October 23, 1995 | Executive Memorandum on Europe
The Clinton Administration's plan to use 25,000 American troops to implement a Bosnian peace accord is being exposed as a haphazard and risky enterprise. In hearings on Capitol Hill last week, members of the Senate and House questioned the political and military rationale behind the Bosnia peace plan deployment. These questions focused on the mission's political goals, its military objectives, the probability of success, the risks entailed, and the support of the American people. Robert McNamara recently noted in his memoirs that the Kennedy and Johnson Administrations failed to address these fundamental issues in the early debates over Vietnam. It appears that the Clinton Administration is ready to fall into the same trap.

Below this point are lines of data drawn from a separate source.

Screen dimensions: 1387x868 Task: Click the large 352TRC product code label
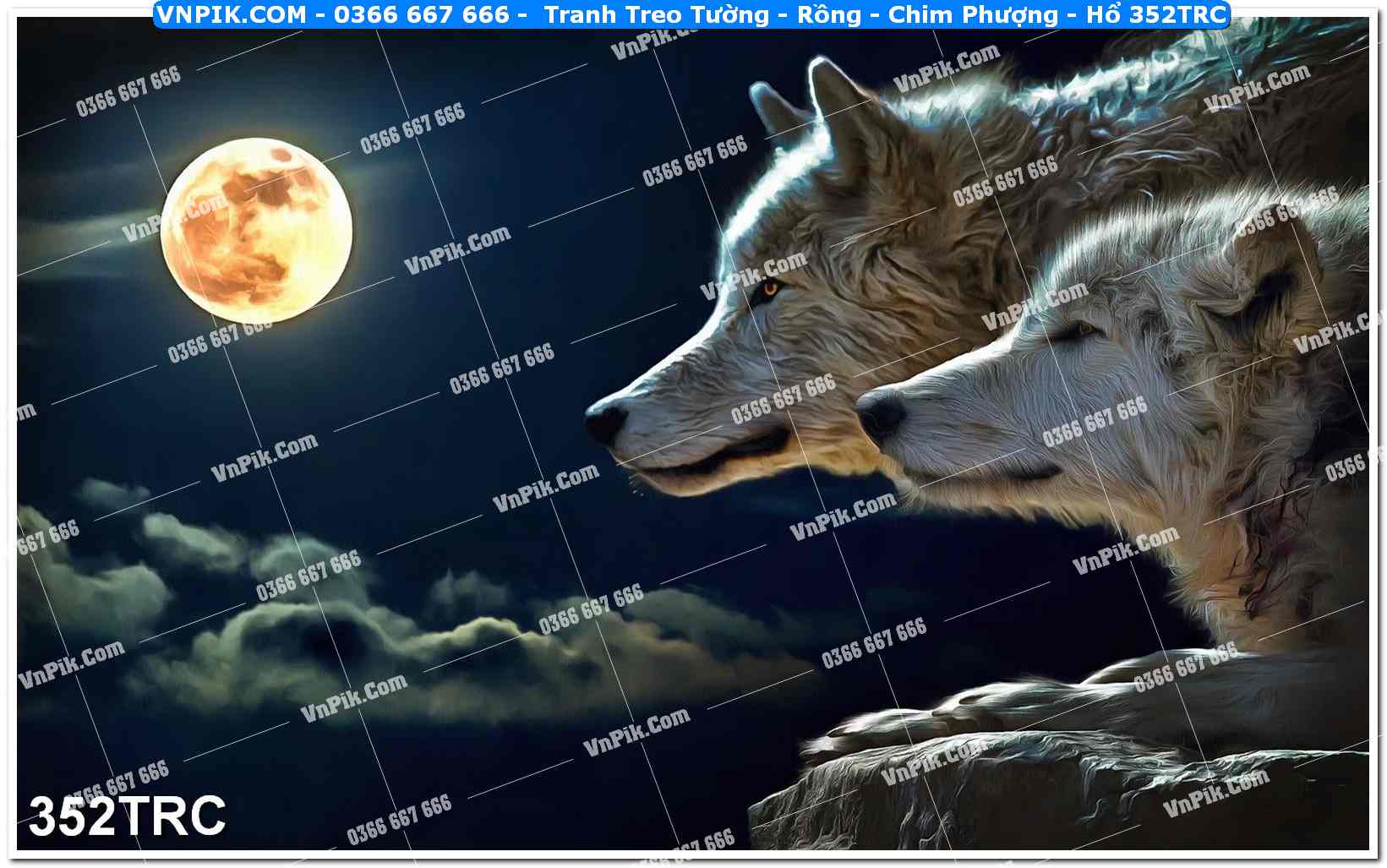[x=128, y=816]
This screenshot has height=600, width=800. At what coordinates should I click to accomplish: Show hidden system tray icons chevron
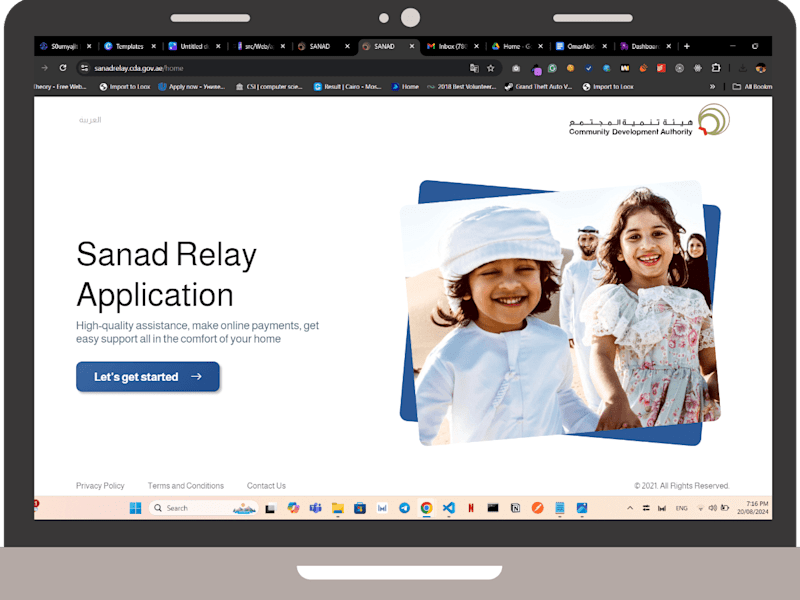click(630, 508)
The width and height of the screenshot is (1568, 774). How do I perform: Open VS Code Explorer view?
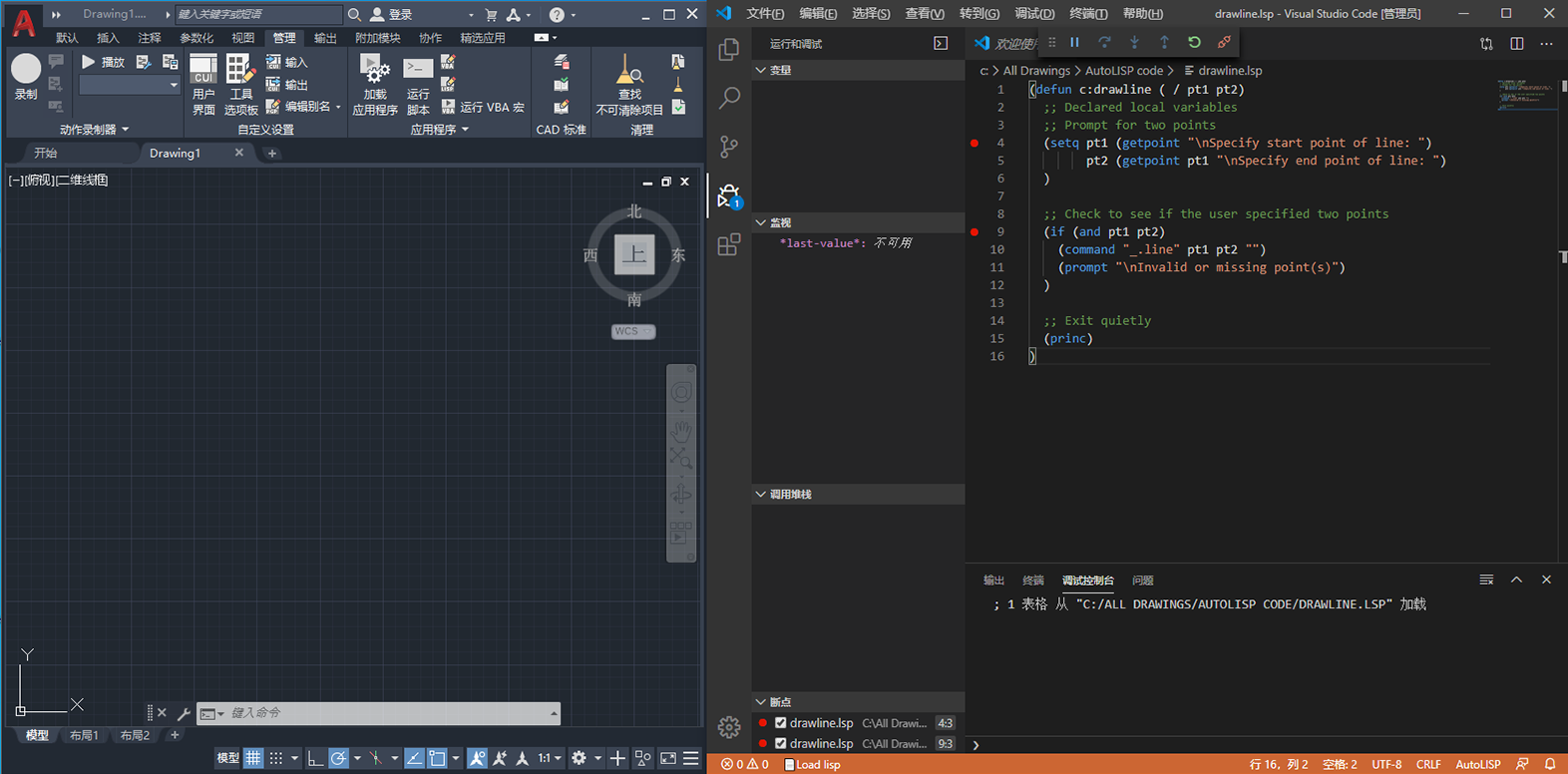[729, 49]
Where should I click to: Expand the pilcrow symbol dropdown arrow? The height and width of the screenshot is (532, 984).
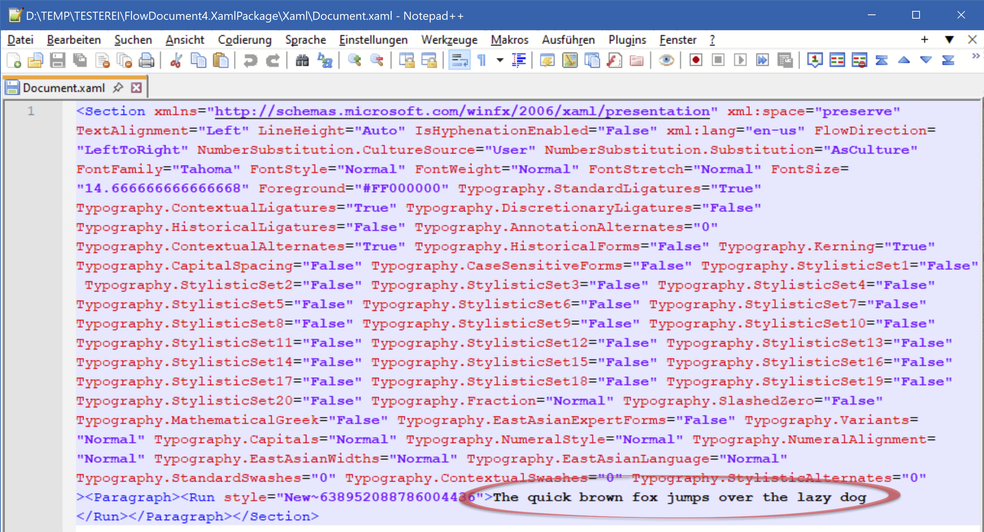pos(500,61)
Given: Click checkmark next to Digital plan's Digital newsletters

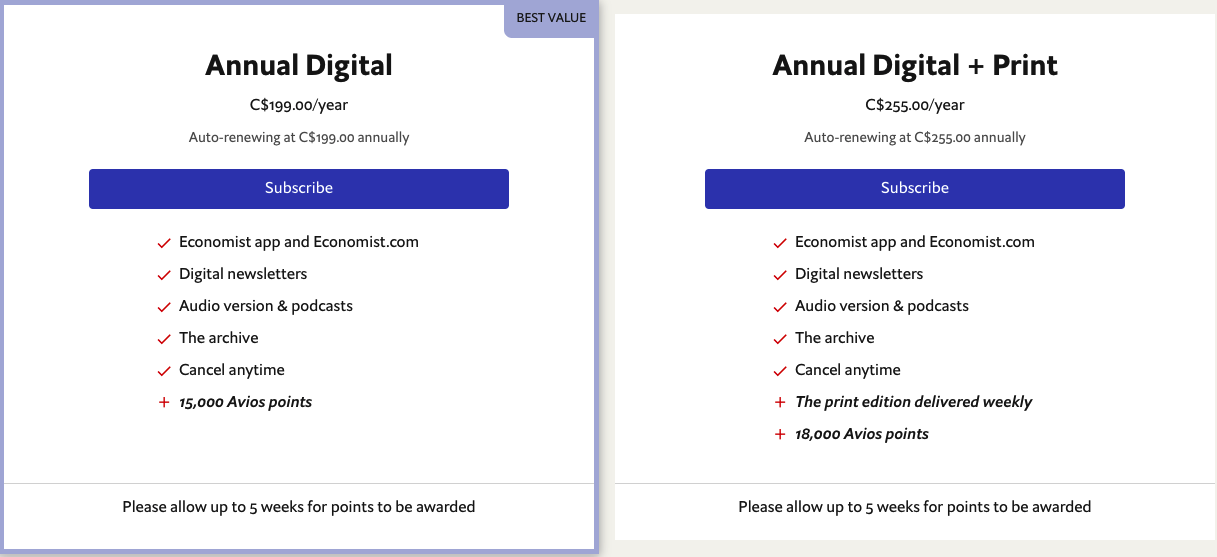Looking at the screenshot, I should point(164,275).
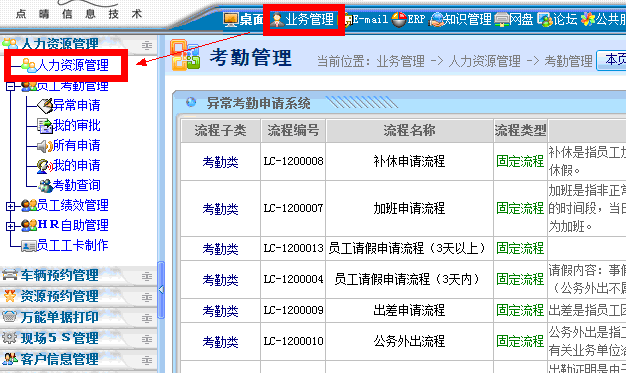The image size is (626, 373).
Task: Click the sidebar splitter collapse handle
Action: 161,290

The Clinton plan puts the cart before the horse. Instead of making a troop commitment that is tailored to support a specific and workable peace accord, President Clinton made a commitment for 25,000 U.S. ground troops before he knew what the peace accord would entail -- an arbitrary pledge over two years ago. This backwards strategy forces a political plan onto an abstract military force requirement. Members of Congress were correct to question why the Administration is attempting to force 25,000 U.S. ground troops onto a plan that does not yet exist. In addition, the congressional hearings last week made it clear that the Clinton troop request is a mission looking for a purpose. These hearings raised many prescient questions and issues that remain neither answered nor resolved:
1) What are the objectives, and how does America know when
they have been achieved
The American "Implementation Force" has no clearly defined and attainable military goals and no specific criteria by which the U.S. commanders can measure their success. The Clinton plan fails to address military objectives and commits American forces to static picket duty in an interpositional buffer zone. The American forces are supposed to sit there and "monitor" infractions of the peace accord. General Lewis MacKenzie, a Canadian who commanded the first United Nations troops in Sarajevo, told Members of Congress last week that, of all the various national contingents, U.S. troops would be the primary targets for disgruntled belligerents. He also told the House National Security Committee that while the Administration may try to portray the Implementation Force as a neutral "peacekeeping" presence, the United States will be perceived as the enemy by one side in the conflict. He re-emphasized the danger to U.S. forces by adding that if he were an American military officer, he "wouldn't touch this mission with a ten-foot pole."
2) There is no exit strategy
Precisely because American forces do not have well-defined and achievable military goals, "mission creep" is inherent in the Clinton peace plan. With the Administration under enormous pressure to succeed after deploying 25,000 troops, President Clinton will be sorely tempted to escalate American military efforts when faced with the inevitable resistance of the warring factions. To forestall this, the Administration plan calls for a time-driven scenario in which the American forces will be pulled out in twelve months. Almost all the Members of Congress recognized that this is a purely political decision and were extremely skeptical when General John Shalikashvili defended this timetable for unexplained "operational reasons." This is shameless political grandstanding on the part of President Clinton, and Congress rightly called his bluff. As former Assistant Secretary of Defense Richard Perle testified, "An exit date is not an exit strategy."
3) The Clinton team has anticipated and planned for a
Military planning, down to the lowest levels, always takes into account worst-case scenarios. Military leaders must plan for what to do when anything and everything goes wrong. Because this plan represents an ill-defined mission taking place in the volatile Balkans, there is every reason to believe that unexpected events will be a fixture. Senators were rightly astounded when Secretary of Defense William Perry stated that he "could not conceive of circumstances where troops would stay longer" than the one-year target date. This comment exposed the political and military naiveté that permeates the Clinton Administration. There are no contingency plans to address a scenario other than the fanciful best-case scenario anticipated by the Administration. Should there be anything less than cooperation by the Bosnian parties, America would be forced either to cut and run or to reinforce troops in Bosnia and escalate military efforts to make the peace plan succeed. The testimony of General MacKenzie made it clear that, despite Secretary Perry's optimism, American troops will have a rough time of it in Bosnia.
The Administration plan to deploy American ground forces has much to answer for, especially in regard to the fundamental questions that policymakers must address when contemplating the deployment of American combat troops into dangerous environments. The Clinton team did not provide satisfactory answers to Congress, either on these fundamental issues or on a host of other questions about the mission. The Administration has not clearly articulated its political and military goals in Bosnia. As Secretary of State Warren Christopher himself admitted after the hearings, "No, we haven't yet made the case." Most important, the Administration has not explained why the U.S. needs to send 25,000 ground troops to Bosnia and how a 12-month deployment can make a decisive contribution to a lasting peace in Bosnia.